PLEASANTON McBee’s The exterior is Western (wood beams, hitching posts, metal wagon wheels), while the interior calls to mind a no-frills hunting lodge (deer heads, family photographs, and posters on the walls). It all adds up to a perfect setting for Robert and Lucy McBee’s peppery mesquite-smoked ’cue. They developed their style in Brady, where he was the county extension agent, and have passed on their knowledge to pit boss Fausto Rodriguez, who has been with them for eighteen of the twenty years they’ve owned this place. Crusty red rings circle thick slices of moist brisket. The stubby pork ribs are tender and delicious (although the meat doesn’t fall off the bone), and the flavorful smoked pork chops surpass even the ribs. The sausage, from Pollok’s in Falls City, holds its own against the other smoked meats (including fajitas). The usual sides are offered, plus chunks of cheese and, for dessert, peach cobbler and cake. The McBees’ sons run the McBee’s in Jourdanton, but the McBee’s locations in Hondo and New Braunfels are unaffiliated. All-you-can-eat pork ribs $5.25 on Fridays. Brisket plate $5.95. BYOB. Rating: 5. 309 Second, 830-569-2602. Open Tue—Thur & Sat 10—8, Fri till 9, Sun till 7. JNP

ROCKDALE No Teeth Bar-B-Que You can’t miss the handmade signs in front of Wallace Brandyburg’s cozy, friendly place. The fourth-generation barbecuer has been cooking meat since he was young, and for the past five years he has been selling it too, first at a stand by the side of Texas Highway 79 and now at his restaurant. His brisket, which he cooks over mesquite coals for 16 to 24 hours, is good and smoky, and he gives you a choice of lean, fatty, or in between; his ribs are thick and pink. He dishes out his homemade habanero-jalapeño-and-cayenne hot sauce by the drop; mix it carefully with his honey-sweetened barbecue sauce (“It’s my granddaddy’s recipe, which was his granddaddy’s recipe”) for a singular yin-yang effect. Brisket plate $6.50. BYOB. Rating: 4. 1012 W. Cameron Avenue, 512-446-7024. Open Sun—Thur 9 a.m.—10 p.m., Fri & Sat till 2 a.m. Checks accepted, no credit cards. MH

SAN ANGELO RJ Catering Started just a year and a half ago by Charles and JoAnna Thomas, this little cinder-block take-out place is already making the best barbecue in San Angelo. Order at the window and enjoy the Thomases’ smiling, snappy banter as you peer into their tiny kitchen. All the meat is prepped with a secret rub, then cooked over mesquite on a converted 250-gallon steel water tank. You can taste a little pepper on the brisket as it melts in your mouth, pull the pork rib meat cleanly from the bone with one bite, and feel the sausage’s smoky flavor fade into a spicy pop.

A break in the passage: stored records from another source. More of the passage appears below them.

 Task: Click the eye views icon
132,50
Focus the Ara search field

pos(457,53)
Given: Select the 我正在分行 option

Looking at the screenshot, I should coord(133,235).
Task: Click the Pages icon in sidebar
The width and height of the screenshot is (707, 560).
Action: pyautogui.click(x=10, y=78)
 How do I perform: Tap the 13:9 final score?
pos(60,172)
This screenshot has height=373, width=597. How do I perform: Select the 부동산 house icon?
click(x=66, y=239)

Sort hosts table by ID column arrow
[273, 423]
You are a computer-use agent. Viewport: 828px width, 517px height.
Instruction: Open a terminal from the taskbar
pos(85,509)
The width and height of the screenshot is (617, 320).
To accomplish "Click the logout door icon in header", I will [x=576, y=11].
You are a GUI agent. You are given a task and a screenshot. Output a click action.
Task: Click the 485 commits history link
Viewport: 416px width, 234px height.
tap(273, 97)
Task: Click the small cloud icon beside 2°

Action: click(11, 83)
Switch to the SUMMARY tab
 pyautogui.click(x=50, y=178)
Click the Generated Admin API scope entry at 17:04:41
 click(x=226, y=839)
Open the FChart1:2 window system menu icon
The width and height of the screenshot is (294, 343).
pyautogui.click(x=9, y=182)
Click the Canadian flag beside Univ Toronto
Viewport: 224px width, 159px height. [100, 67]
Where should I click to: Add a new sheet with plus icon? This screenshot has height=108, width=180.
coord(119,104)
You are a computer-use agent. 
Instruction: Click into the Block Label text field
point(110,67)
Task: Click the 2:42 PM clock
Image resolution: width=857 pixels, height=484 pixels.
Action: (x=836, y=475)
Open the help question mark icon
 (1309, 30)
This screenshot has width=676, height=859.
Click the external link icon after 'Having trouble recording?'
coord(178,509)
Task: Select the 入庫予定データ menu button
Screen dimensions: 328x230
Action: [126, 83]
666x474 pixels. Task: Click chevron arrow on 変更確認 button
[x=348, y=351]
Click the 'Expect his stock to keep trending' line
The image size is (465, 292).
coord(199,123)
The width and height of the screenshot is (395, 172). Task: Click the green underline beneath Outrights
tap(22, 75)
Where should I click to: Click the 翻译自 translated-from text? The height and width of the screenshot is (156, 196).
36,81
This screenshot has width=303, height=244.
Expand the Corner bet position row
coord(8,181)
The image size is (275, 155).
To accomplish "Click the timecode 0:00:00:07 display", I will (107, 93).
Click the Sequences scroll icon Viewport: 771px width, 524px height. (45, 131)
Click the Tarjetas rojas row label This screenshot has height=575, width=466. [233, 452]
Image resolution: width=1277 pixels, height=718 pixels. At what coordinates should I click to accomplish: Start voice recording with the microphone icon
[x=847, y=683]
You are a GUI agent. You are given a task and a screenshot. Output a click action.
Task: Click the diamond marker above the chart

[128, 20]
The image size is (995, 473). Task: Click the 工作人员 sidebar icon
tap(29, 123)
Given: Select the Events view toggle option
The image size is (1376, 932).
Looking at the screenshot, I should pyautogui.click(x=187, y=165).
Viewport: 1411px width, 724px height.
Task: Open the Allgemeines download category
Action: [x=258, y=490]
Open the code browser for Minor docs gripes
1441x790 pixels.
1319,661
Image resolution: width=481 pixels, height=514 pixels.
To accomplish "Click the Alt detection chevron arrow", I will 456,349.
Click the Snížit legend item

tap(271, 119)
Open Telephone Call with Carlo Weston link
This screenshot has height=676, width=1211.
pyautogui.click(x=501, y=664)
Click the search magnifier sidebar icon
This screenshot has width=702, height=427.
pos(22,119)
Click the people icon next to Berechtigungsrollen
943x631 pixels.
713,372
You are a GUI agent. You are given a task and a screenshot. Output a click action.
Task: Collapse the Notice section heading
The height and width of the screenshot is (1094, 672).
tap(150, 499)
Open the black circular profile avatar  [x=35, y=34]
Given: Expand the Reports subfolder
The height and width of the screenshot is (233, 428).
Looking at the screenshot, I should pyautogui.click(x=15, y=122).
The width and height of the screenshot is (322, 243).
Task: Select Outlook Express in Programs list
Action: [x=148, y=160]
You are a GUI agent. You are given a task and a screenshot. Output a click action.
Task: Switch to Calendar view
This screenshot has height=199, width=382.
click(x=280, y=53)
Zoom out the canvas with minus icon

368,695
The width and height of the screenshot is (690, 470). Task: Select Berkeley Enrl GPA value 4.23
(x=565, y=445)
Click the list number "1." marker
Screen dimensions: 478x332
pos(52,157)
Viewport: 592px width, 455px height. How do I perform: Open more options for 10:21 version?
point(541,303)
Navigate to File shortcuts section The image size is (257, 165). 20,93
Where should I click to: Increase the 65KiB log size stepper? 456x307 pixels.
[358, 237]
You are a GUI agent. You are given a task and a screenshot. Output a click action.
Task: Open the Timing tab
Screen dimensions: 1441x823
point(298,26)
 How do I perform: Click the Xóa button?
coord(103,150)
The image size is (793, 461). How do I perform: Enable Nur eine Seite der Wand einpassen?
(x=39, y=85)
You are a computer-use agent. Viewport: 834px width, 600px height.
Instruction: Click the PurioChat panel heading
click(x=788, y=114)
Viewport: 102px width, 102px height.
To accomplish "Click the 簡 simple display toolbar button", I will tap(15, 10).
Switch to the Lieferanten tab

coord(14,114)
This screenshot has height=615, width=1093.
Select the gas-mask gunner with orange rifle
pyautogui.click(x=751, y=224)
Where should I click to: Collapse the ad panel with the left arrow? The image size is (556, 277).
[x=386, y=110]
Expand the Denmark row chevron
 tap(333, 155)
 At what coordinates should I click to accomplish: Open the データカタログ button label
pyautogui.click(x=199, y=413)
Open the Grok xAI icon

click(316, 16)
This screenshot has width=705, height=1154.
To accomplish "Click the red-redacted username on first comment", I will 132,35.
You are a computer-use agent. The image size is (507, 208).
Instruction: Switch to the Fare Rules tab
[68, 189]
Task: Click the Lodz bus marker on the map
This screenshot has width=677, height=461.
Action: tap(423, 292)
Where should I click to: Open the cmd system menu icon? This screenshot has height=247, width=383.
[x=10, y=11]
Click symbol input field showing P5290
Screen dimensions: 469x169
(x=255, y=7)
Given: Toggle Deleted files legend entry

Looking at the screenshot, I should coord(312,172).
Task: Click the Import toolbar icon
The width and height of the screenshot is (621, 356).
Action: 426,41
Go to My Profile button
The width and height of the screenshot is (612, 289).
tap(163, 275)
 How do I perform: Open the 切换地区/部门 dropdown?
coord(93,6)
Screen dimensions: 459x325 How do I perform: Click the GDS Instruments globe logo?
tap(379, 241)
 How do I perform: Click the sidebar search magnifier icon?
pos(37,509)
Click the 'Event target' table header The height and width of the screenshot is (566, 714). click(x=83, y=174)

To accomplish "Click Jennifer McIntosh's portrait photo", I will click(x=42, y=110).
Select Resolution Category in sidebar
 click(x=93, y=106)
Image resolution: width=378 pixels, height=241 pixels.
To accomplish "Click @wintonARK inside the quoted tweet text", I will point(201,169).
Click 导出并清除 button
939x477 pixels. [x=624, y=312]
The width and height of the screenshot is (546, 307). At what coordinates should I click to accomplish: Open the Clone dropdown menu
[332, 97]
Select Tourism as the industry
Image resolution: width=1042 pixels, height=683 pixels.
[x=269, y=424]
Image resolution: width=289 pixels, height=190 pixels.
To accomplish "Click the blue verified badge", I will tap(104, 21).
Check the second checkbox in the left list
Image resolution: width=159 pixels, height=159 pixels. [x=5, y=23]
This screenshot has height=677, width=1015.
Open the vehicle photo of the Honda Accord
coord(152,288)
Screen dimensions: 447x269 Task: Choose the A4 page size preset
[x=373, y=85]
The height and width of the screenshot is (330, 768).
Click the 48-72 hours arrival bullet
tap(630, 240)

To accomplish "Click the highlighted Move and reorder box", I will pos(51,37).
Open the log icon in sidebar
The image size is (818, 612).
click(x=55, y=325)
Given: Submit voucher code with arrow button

The mustardy potato salad includes sweet green bell peppers. Dessert is either Charles’s peach cobbler or JoAnna’s lemon pound cake, depending on which of them woke up early enough to bake that day. Brisket plate $6.25. Rating: 4. 1516 Martin Luther King, 915-659-4422 or 374-4317. Open Tue—Thur 11—8, Fri till 10, Sat till 2:30. JS

SAN ANTONIO Bar-B-Q Patio When pitmaster and co-owner Maurice Kemp starts talking physics while explaining why he uses a particular blend of mesquite, oak, and pecan, and co-owner Michael Chad Verstuyft says his inspiration for Texas barbecue came from growing up in Oklahoma, red flags naturally go up. But when the brisket comes out, the flags go down: It’s so skillfully smoked it cuts with a fork. The spare ribs, chicken, turkey, hot links, and Polish sausage are equally serious. Sauce lovers can choose from two homemade versions: hot and hot-hot, the latter loaded with chile paste that will flame your nostrils. This four-table operation surrounded by a red corral fence is definitely a cut above the usual. Brisket plate $7. BYOB. Rating: 4. 8791 Old Pearsall Road (one block north of Loop 1604), 210-622-0660. Open daily 11—9. JNP

SWEETWATER Big Boy’s Bar-B-Que Things are definitely homemade at Big Boy’s: The kitchen is a twelve-by-twenty-foot utility building constructed in pit boss Gaylan Marth’s back yard and plunked down in a parking lot. The dining room is enclosed in sheets of plastic, with one long picnic table on a dirt floor and a swamp cooler to keep things comfy in the summertime. But the draw here is the pork ribs, called “Your Ribs” (lean spare ribs) or “My Ribs” (a country-style rib with a piece of pork butt the size of a New York strip steak left on). The latter, which are the color of a red velvet cake from the paprika in Marth’s rub, may be the best specialty item in the state. Marth grills directly over a mesquite fire in—what else?—homemade pits, and the results (moist brisket, pork sausage, and chicken in addition to the ribs) taste smoked, not smoky. Still, the biggest sellers are the concoctions made by his wife, Jane: the Big Boy’s Special (a chopped- or sliced-beef sandwich with homemade coleslaw on a sourdough bun) and heavenly cakes and pies. Brisket plate $6.50. BYOB. Rating: 4. 2117 Lamar, 915-235-2700. Open Tue-Sat 11—8. Checks accepted, no credit cards. JS

TAYLOR Louie Mueller Barbecue (See “The Best of the Best”)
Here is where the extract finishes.